Kubernetes Part-I
Learning Kubernetes as an MLOps engineer
In recent years, the field of machine learning has made significant progress. Large language and vision models with hundreds of billions of parameters have been released. These models are great at what they do, but the software engineering and operations aspects of running them in real time are less well-known.
As an ML engineer, building a great model is becoming easier, but deploying it remains a major challenge. As part of this series, we will explore Kubernetes as a tool for MLOps.
What is Kubernetes?
- It is an open-source container orchestration tool that helps you deploy and manage containerized applications. It provides a way to automate the deployment, scaling, and management of containers, so that you can focus on building great applications.
Why did Kubernetes come into existence?
- With the software industry moving from monolithic to microservice-based architecture, every feature is hosted as a separate service running in separate containers independently.
- Managing hundreds and thousands of services with thousands of containers, led to chaos. Thus, born the Kubernetes tool to overcome this challenge.
Why Kubernetes for MLOps?
Machine learning systems are evolving with the need to be highly performant with high availability and low latency. Consider volatile systems like recommender systems providing relevant ads after a product search or optimizing the price of a ride in Uber, based on demands during peak hours, and many such ML systems require tools that are,
- High availability results in zero downtime.

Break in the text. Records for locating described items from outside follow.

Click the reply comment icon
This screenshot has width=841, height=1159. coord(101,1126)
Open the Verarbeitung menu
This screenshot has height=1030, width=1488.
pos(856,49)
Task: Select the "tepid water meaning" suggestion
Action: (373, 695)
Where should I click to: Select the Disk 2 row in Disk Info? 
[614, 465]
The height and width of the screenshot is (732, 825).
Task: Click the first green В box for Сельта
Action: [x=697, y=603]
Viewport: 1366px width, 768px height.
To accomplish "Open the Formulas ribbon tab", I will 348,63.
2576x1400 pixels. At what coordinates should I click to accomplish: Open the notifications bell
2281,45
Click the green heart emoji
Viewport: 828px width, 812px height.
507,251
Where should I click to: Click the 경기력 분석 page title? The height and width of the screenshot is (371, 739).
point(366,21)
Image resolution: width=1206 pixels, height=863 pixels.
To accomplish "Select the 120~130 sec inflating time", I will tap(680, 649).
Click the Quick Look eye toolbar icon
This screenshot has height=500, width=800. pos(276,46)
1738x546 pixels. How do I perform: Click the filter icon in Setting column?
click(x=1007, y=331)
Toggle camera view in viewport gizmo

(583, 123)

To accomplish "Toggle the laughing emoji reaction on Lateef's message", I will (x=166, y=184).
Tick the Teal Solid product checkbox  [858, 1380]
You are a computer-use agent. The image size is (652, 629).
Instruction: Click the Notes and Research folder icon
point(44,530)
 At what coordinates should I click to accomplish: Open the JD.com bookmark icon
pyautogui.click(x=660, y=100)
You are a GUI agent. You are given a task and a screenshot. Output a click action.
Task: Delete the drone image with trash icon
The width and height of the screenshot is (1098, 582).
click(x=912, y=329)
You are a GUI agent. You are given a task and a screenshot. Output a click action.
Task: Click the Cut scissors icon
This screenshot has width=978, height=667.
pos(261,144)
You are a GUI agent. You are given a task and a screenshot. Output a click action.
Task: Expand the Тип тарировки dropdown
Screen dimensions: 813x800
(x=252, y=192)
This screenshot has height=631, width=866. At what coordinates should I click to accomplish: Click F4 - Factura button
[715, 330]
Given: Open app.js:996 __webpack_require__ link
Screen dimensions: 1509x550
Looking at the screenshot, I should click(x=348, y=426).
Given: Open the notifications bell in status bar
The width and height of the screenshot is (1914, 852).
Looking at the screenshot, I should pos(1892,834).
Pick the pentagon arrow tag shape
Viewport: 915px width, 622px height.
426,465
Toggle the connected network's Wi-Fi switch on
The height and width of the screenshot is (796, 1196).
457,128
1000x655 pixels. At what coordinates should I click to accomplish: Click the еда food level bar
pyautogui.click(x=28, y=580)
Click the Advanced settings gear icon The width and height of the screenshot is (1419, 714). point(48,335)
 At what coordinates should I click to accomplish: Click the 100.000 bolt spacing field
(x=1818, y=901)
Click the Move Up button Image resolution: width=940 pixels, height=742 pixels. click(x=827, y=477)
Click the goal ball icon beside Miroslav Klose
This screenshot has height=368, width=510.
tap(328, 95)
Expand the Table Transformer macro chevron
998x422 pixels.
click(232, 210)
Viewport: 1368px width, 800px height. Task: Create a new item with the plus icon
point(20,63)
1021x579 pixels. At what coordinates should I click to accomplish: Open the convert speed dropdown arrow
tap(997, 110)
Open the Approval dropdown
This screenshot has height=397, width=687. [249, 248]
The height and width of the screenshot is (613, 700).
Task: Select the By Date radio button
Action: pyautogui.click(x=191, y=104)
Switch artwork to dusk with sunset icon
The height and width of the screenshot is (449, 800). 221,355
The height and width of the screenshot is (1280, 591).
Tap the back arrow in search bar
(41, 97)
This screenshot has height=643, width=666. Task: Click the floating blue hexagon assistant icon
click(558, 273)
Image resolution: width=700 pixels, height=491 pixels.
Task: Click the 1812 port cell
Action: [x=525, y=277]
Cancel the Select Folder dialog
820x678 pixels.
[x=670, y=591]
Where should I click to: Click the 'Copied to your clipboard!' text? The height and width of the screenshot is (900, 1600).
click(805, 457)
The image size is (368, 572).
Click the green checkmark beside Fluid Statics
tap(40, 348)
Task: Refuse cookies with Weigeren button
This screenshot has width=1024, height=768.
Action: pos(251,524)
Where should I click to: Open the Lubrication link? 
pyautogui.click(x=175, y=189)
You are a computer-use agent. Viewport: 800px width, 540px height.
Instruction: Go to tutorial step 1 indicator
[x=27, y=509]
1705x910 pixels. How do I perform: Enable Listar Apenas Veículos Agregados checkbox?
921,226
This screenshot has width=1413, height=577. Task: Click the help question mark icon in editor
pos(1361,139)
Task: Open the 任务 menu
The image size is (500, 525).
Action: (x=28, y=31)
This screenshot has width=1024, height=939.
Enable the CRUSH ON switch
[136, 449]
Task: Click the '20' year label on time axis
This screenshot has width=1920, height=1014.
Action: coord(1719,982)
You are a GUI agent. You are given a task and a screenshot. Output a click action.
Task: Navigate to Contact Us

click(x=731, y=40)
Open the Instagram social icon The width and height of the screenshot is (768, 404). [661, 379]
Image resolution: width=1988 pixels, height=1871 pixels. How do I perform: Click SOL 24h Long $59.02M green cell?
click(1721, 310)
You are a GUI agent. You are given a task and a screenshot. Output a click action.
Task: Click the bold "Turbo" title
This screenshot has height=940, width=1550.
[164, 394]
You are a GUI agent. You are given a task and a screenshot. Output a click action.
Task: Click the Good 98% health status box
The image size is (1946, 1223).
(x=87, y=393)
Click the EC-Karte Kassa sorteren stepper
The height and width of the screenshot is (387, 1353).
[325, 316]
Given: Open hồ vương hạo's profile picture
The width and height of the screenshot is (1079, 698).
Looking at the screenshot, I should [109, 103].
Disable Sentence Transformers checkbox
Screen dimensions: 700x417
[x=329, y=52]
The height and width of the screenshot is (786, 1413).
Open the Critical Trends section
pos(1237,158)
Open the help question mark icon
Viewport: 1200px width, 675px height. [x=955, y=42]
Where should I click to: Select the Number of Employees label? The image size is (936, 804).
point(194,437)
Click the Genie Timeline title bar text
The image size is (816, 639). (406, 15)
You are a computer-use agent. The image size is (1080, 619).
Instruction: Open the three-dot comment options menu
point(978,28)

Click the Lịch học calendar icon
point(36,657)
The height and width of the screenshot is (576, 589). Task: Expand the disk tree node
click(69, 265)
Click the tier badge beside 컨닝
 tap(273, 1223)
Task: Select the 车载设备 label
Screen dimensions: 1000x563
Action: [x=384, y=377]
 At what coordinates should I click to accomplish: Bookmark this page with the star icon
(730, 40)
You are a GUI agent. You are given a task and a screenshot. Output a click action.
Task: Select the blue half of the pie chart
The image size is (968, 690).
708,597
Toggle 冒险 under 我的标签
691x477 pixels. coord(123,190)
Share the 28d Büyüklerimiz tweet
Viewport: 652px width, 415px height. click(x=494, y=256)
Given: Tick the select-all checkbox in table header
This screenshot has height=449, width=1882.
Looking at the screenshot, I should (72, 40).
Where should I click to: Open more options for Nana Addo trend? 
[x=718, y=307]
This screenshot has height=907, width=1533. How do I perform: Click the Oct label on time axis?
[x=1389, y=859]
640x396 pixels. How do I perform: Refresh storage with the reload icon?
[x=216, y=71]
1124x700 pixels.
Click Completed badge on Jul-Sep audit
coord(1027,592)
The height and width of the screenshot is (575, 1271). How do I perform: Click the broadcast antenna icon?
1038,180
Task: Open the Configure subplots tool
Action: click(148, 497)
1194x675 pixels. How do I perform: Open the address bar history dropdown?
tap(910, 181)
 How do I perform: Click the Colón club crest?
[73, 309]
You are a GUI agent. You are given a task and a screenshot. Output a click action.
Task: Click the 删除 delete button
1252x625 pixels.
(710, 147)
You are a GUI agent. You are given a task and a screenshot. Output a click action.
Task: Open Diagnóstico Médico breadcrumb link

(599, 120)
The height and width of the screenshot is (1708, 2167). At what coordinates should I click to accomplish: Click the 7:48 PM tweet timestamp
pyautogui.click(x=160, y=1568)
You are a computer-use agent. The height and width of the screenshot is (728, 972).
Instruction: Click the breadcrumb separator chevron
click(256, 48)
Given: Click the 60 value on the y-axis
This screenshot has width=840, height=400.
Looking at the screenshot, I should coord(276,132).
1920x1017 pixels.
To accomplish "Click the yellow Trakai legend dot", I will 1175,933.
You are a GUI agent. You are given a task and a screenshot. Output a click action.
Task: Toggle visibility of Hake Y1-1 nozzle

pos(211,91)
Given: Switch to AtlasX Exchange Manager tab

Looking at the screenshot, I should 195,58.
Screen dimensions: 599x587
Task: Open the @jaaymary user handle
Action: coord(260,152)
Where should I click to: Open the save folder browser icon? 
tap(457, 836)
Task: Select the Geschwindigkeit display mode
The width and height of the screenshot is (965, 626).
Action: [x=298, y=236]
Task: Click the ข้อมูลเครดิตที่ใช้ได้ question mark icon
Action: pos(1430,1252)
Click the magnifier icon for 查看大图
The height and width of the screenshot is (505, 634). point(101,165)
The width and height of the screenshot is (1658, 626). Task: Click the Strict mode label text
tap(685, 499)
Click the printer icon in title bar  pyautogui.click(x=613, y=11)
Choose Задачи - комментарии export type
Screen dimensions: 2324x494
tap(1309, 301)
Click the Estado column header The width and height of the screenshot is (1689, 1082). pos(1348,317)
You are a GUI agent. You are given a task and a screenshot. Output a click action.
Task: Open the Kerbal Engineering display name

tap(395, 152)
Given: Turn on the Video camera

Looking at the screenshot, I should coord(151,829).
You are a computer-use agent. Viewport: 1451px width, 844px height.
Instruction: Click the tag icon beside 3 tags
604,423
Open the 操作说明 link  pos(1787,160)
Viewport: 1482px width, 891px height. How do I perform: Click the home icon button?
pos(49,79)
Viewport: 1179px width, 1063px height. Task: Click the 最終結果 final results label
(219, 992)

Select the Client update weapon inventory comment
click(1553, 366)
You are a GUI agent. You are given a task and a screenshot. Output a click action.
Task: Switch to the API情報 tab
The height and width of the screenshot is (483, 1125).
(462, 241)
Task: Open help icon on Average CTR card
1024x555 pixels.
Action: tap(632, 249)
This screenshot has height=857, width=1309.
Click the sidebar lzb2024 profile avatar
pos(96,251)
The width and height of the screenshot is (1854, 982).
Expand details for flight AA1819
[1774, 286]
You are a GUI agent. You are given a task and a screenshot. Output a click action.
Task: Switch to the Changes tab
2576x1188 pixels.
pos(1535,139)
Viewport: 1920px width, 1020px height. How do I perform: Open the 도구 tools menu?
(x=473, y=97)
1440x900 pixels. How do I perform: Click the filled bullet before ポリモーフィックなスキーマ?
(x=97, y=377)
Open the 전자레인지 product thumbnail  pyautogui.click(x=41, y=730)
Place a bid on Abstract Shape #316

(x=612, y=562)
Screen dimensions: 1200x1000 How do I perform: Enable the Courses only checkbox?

- Scalability: resulting in high performance
- Disaster recovery: resulting in backup and restore.
Kubernetes Architecture
As part I of this series, we’ll keep the blog quite simple, talking about only Nodes. But before we start talking about Nodes, the installation of Kubernetes results in the Kubernetes cluster, which must have at least one node.
Nodes
Nodes refer to instances, either physical machines or remote instances. In a Kubernetes cluster, there are two types of nodes, broadly known as Master and Worker nodes, that run containerized applications. Master nodes direct the worker nodes to run the containerized applications inside a Pod. A pod is an abstraction over containers in Kubernetes and has its own computing, storage, and network resources.
Master Node
Usually, a Kubernetes cluster consists of one master node and multiple worker nodes. The master node contains the Control Plane, which helps in managing the worker node and cluster state.
The master node is responsible for many processes that help run and manage the Kubernetes cluster properly. Some of the key components are as follows:
API Server
- It is a container, that helps in application deployment in a Kubernetes cluster.
- It acts as a cluster gateway, and it gets the initial request for any updates in the cluster.
- It acts as a channel to facilitate communication between different Kubernetes clients and the cluster, like the Kubernetes UI.
Scheduler
- It helps in scheduling Pods in a node.
- API Server → Scheduler → It only decides where the pod should be placed in the nodes.
- It is also considered smart as a service, because, when a request for pod assignment comes in, the scheduler looks into node utilization in terms of CPU and memory, and creates pods on nodes that have more resources.
Controller Manager
- It detects or tracks if a pod dies in a node and helps in rescheduling the pod.
- It detects state changes in the cluster.
- The flow of Pod scheduling
CM → Scheduler → In which nodes, the pods should be assigned? → Kubelet → restarts the pod.
ETCD
- It is a key-value store for the cluster.
- It stores details of cluster changes like terminated pods, scheduled pods, etc.
- The scheduler and Controller Manager all use the data stored in ETCD.
- It takes snapshots of the cluster state, thus helping in backup and restoring the cluster state.
- It answers all the below questions:
How would the scheduler know, where the resources are available?
How the cluster health status is tracked?
How CM knows, that the cluster state has changed like Kubelet has restarted the pod?
Worker Node
It does the actual work in the Kubernetes cluster, meaning, it runs the containers and the applications in them. Three processes that must be installed in every worker node are as follows:
Containerd
- It is a run-time environment for the containers.
Kube-proxy
- It is responsible for communication between services within the cluster
- It forwards requests from Services to Pods.
- It is sensible while sending the requests, meaning, Consider sending a request from A to B, where A and B are two pods in Node_1 and there is also a replication of the same in Node_2, then kube-proxy sends a request from A in Node_1 to B in Node_1 instead of Node_2. thus reducing the network overhead.
Kubelet
- It schedules pods to the nodes.
- It communicates between containers and nodes.
- It assigns resources to containers like the CPU and Memory.
Normally, K8s cluster contains multiple masters, where API Server is load balanced, and ETCD is distributed storage across all master nodes. A basic cluster setup follows
- Two Master Nodes — Less resources required than Worker Nodes
- Three Worker Nodes — More resources, actual actions happens here.